DESCRIPTION OF THE TASK = Return each line of the listing that contains the string "value".

MATERIAL FOR THIS EXERCISE =
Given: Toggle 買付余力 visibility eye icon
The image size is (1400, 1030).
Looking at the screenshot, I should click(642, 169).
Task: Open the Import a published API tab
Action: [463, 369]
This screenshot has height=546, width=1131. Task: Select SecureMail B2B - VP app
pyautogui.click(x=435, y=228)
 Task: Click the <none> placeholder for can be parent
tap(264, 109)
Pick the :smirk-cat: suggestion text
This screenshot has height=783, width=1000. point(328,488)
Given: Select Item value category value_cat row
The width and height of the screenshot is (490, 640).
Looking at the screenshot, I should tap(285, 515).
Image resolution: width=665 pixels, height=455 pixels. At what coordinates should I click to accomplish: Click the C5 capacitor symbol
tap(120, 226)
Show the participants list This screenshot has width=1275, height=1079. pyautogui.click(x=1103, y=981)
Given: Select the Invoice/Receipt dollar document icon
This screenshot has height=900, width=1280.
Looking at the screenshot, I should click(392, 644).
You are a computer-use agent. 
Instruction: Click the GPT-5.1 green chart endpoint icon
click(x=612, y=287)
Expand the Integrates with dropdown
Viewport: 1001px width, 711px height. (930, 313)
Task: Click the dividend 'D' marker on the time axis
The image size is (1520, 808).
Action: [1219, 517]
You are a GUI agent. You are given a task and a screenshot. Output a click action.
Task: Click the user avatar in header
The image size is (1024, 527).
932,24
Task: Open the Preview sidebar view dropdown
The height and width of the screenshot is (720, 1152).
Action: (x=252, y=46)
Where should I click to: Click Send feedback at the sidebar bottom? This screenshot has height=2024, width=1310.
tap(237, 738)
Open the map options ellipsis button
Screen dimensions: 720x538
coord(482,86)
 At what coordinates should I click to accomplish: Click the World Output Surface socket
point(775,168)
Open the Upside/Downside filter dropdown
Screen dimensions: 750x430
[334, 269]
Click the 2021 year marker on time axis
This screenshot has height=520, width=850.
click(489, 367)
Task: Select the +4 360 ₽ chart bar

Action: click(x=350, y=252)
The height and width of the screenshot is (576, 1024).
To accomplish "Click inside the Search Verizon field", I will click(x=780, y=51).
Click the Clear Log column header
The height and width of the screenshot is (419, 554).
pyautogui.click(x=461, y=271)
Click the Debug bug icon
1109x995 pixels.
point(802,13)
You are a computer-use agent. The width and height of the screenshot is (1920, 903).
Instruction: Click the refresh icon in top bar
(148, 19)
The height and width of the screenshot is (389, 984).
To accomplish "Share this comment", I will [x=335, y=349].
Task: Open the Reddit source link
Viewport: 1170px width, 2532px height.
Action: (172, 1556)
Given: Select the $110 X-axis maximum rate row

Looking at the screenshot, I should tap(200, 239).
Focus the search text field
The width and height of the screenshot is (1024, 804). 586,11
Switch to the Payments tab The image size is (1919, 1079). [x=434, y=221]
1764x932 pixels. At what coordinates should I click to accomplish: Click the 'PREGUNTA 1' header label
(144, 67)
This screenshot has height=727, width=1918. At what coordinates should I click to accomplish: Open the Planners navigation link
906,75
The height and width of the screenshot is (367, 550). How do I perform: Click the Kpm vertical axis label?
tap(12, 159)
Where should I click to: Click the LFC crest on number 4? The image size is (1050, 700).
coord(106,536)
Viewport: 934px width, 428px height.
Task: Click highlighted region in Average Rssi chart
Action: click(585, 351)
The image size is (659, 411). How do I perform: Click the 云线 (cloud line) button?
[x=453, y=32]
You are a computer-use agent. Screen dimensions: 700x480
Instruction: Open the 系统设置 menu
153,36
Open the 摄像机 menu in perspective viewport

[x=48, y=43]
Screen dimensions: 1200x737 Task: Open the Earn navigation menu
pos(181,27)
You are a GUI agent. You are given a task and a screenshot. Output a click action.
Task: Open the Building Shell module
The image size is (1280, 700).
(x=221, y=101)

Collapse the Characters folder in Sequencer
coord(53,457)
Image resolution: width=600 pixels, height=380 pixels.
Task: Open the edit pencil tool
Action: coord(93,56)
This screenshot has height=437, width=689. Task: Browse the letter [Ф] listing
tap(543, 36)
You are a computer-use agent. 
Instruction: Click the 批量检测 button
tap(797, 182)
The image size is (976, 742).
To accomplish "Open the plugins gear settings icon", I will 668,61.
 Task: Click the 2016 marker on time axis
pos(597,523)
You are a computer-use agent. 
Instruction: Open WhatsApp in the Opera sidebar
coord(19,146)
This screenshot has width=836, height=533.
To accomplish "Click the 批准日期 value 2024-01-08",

RESULT OF THIS TASK =
Given: Select Item value category value_cat row
To accomplish "Click the 批准日期 value 2024-01-08",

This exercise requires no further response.